◆ **TASK ITEM**
Please return every line of the records below that contains the word "breadcrumb".
═════ PROVIDED RECORDS
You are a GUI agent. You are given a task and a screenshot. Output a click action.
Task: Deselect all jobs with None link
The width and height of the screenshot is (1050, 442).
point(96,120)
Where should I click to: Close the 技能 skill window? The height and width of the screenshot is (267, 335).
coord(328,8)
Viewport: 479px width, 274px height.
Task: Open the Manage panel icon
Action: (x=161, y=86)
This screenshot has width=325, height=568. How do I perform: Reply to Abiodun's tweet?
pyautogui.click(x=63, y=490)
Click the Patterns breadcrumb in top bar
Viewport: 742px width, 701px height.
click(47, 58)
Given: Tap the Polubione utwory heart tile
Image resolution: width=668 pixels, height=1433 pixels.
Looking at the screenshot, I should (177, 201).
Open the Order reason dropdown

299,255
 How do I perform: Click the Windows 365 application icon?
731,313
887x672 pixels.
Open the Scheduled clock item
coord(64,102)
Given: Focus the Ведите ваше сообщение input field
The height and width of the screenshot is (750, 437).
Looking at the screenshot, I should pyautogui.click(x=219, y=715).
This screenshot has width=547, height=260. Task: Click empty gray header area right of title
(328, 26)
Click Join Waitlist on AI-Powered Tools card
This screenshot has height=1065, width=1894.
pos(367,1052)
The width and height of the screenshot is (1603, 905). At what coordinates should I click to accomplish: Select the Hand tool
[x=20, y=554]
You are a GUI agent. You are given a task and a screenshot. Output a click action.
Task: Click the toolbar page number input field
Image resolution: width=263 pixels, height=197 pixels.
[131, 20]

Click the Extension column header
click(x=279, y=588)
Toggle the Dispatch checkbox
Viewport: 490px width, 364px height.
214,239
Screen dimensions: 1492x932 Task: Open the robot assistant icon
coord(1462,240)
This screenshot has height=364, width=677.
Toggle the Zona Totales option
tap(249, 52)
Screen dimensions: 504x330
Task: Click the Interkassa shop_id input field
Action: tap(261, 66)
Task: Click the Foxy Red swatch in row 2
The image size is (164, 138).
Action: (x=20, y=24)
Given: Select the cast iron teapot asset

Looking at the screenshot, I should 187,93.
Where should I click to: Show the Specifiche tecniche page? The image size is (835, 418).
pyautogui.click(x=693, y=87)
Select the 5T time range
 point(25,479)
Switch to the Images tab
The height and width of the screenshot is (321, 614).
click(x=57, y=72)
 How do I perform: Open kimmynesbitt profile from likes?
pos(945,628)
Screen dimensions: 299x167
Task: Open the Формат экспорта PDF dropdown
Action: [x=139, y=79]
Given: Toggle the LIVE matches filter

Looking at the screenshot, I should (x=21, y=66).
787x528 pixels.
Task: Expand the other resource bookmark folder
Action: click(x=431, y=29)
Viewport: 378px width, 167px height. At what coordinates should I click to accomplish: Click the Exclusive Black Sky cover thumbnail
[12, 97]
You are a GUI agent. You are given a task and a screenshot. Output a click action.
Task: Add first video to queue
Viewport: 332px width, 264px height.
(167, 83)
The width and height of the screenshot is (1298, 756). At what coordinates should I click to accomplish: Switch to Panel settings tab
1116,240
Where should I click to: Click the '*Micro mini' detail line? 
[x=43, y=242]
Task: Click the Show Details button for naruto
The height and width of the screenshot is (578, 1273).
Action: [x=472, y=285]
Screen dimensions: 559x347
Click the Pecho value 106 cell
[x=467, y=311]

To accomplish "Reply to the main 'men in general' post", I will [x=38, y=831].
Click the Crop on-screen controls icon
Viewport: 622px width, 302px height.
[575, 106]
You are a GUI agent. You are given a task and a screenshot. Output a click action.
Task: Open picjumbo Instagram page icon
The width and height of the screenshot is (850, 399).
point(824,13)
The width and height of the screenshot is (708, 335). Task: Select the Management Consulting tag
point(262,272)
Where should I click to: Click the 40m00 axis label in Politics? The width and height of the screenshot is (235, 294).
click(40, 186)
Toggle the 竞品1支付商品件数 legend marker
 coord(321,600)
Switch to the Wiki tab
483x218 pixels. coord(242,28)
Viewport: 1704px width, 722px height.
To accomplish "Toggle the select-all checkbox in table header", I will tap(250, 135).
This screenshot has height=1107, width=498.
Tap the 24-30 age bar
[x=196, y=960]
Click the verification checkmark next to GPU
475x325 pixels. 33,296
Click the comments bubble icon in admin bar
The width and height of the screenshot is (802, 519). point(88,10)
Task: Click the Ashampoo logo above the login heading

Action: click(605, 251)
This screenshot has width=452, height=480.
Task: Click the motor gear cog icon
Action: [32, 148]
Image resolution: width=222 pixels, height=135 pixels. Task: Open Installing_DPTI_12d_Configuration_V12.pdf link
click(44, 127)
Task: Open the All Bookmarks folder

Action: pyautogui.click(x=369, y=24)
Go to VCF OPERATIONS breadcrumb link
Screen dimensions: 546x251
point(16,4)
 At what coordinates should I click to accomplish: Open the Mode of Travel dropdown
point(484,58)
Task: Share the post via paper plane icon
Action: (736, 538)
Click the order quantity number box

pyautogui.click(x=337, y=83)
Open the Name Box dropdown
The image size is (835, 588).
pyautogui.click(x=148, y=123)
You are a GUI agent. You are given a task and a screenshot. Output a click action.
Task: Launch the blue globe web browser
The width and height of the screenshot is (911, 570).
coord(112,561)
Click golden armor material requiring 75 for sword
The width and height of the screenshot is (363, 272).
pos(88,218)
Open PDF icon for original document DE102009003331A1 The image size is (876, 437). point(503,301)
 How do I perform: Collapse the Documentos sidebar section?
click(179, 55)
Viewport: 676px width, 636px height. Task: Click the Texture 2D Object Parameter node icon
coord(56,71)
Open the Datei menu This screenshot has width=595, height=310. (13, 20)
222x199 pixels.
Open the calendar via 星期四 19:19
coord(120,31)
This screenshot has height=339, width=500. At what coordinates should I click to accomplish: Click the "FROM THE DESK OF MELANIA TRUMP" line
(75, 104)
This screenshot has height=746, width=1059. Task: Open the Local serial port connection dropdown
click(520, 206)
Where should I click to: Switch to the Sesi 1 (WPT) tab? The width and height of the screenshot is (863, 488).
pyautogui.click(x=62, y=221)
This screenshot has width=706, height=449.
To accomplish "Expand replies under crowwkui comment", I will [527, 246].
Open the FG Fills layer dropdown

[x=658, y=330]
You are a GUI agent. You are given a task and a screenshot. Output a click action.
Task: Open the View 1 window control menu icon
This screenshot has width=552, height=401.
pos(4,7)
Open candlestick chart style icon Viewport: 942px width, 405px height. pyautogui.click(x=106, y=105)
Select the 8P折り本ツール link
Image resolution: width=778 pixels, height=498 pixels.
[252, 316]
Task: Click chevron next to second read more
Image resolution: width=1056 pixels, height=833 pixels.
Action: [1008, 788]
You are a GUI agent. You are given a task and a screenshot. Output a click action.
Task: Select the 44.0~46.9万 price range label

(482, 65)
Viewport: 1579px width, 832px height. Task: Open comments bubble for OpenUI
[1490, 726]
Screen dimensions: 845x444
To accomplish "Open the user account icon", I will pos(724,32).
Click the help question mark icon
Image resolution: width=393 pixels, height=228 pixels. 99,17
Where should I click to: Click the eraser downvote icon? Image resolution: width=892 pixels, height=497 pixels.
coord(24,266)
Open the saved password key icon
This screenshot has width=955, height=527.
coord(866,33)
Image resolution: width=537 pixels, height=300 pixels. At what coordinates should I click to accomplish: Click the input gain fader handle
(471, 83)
══════════
◆ **EXERCISE ANSWER**
Click the Patterns breadcrumb in top bar
Go to VCF OPERATIONS breadcrumb link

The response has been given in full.